--- Source records Enclosed Below ---

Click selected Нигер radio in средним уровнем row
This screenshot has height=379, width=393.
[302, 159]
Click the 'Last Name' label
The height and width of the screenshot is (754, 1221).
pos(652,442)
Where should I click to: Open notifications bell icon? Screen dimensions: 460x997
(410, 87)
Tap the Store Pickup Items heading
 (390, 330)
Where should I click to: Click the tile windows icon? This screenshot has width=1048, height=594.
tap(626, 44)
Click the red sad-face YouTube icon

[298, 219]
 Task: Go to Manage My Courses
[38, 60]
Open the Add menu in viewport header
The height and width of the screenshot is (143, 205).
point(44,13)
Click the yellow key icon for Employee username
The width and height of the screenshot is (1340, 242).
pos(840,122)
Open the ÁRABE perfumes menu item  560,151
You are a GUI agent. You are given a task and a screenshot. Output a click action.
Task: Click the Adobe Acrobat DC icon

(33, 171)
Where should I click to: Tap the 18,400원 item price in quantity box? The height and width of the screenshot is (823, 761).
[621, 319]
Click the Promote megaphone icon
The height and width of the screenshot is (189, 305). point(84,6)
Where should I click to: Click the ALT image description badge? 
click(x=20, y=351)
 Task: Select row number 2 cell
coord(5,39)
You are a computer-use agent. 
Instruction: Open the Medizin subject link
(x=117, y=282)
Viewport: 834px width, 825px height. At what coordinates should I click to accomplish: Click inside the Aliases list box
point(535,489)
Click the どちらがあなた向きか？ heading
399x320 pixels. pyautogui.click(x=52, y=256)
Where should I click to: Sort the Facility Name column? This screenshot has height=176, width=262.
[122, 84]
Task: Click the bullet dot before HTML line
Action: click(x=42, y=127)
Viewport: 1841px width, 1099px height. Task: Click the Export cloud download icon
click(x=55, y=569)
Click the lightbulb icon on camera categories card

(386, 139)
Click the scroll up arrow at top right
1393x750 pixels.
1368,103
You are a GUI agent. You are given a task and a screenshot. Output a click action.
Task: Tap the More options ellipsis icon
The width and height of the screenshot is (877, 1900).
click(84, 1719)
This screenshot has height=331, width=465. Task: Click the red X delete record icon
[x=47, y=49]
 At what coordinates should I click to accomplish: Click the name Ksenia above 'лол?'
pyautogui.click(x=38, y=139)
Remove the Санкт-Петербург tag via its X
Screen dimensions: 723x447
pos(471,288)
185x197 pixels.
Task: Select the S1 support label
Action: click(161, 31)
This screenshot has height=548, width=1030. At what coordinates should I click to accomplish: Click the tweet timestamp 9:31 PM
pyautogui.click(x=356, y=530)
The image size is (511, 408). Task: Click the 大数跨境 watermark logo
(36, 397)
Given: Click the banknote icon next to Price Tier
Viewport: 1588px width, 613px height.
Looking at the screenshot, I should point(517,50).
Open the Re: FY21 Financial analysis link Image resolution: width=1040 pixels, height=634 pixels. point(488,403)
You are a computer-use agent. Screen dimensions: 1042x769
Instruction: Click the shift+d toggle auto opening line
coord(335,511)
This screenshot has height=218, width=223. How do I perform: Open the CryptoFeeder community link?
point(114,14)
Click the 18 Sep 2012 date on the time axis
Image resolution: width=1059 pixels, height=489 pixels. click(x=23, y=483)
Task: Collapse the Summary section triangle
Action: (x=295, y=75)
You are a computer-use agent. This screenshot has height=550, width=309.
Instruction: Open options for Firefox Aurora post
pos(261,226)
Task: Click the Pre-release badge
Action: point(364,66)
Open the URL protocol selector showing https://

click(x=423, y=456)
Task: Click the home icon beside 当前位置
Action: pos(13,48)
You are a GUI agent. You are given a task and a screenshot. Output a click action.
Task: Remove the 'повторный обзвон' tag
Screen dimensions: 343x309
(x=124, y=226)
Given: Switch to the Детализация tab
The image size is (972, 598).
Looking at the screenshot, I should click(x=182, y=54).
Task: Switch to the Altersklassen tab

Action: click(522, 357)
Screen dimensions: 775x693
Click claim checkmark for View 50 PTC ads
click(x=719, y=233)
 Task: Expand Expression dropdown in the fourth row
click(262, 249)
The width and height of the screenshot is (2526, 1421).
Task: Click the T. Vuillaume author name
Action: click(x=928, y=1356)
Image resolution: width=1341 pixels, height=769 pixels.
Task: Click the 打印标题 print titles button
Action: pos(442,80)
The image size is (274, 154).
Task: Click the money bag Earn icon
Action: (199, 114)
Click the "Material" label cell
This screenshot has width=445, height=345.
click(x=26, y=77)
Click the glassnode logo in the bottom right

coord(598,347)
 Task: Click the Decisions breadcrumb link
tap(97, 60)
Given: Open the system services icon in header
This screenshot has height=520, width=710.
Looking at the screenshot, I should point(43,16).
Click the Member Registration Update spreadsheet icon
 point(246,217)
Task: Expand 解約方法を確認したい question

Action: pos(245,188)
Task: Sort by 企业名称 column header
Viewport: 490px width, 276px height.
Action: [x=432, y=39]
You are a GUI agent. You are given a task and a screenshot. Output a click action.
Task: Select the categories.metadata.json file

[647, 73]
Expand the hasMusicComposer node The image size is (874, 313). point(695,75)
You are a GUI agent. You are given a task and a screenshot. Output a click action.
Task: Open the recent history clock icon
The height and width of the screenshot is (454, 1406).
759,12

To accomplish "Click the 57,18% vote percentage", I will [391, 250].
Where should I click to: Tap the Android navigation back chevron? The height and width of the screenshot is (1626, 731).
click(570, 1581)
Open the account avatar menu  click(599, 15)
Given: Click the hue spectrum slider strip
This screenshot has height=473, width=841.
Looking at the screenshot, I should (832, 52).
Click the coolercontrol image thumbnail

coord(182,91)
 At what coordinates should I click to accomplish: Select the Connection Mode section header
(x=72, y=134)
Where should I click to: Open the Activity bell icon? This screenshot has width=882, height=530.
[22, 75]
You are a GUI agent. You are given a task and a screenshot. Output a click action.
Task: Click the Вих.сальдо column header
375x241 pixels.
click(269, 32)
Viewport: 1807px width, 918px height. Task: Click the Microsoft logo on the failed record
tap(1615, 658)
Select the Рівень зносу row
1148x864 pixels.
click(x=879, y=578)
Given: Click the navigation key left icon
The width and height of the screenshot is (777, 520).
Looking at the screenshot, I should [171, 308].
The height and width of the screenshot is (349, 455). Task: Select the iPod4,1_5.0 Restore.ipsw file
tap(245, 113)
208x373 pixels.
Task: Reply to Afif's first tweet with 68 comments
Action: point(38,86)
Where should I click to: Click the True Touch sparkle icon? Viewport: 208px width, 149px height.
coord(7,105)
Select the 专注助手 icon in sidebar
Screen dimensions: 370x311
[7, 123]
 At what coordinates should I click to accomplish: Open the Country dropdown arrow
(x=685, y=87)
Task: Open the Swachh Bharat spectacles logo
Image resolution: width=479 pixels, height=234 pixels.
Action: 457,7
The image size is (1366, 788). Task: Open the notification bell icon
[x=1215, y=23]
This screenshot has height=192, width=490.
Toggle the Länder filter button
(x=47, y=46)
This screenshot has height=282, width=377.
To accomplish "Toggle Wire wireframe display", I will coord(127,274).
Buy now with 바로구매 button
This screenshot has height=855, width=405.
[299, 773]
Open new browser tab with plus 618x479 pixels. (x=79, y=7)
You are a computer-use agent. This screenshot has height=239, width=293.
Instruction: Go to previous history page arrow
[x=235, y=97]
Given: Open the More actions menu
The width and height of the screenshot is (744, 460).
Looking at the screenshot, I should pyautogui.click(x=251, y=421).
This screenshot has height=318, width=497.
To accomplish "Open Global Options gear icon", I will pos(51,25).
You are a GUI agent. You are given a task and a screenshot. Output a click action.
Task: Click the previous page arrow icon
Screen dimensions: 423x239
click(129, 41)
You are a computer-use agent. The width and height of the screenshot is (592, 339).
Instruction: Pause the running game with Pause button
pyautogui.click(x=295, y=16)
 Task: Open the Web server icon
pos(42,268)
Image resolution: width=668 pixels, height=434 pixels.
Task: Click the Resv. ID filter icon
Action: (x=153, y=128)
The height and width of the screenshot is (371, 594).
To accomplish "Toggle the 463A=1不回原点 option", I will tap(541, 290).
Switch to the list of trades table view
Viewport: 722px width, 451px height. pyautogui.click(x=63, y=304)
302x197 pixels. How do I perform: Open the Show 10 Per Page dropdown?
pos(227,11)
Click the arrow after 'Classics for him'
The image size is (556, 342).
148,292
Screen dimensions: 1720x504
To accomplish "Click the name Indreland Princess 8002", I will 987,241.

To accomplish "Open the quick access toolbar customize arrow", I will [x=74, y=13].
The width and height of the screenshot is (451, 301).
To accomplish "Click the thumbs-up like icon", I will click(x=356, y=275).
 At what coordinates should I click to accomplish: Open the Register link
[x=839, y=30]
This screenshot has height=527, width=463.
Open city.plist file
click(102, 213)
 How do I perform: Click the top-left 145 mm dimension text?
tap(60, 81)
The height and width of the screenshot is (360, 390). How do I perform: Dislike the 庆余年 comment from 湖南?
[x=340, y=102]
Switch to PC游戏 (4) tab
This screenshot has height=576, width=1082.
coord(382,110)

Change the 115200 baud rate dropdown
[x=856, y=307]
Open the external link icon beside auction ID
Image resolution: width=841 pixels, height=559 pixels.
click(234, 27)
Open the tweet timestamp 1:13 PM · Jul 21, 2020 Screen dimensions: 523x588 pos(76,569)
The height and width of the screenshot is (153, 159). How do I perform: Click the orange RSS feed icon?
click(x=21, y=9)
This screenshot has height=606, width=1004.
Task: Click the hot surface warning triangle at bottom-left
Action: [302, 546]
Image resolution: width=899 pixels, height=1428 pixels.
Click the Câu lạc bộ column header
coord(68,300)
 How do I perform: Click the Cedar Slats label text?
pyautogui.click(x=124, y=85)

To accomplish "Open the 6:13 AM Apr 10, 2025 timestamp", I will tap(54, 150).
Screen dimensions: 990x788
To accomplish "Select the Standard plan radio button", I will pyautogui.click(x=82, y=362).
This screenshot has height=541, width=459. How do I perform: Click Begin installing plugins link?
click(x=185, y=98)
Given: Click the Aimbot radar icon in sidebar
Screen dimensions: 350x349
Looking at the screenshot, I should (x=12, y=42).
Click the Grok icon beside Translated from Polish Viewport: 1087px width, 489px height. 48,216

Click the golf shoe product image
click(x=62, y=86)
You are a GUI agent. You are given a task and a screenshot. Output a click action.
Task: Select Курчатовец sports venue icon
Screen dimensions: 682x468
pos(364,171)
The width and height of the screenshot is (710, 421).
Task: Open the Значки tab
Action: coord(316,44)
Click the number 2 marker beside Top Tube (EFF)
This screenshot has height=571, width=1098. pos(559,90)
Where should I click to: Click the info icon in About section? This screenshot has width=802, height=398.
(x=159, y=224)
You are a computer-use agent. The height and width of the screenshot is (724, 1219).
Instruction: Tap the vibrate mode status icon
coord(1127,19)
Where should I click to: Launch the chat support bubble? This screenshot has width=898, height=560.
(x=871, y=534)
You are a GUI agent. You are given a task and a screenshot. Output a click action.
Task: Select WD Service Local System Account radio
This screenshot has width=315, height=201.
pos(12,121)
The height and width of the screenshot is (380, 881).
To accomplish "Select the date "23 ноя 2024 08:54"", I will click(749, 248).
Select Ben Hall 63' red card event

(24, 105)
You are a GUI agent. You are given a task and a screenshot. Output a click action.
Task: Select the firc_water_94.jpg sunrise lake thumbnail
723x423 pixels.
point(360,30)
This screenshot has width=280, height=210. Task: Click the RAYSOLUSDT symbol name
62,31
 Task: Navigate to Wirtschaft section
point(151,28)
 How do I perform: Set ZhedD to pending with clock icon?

--- End of Enclosed Source records ---

=== Prompt ===
Go through the records and tally the lines that include "radio". Write only the number.

=== Answer to this exercise ===
3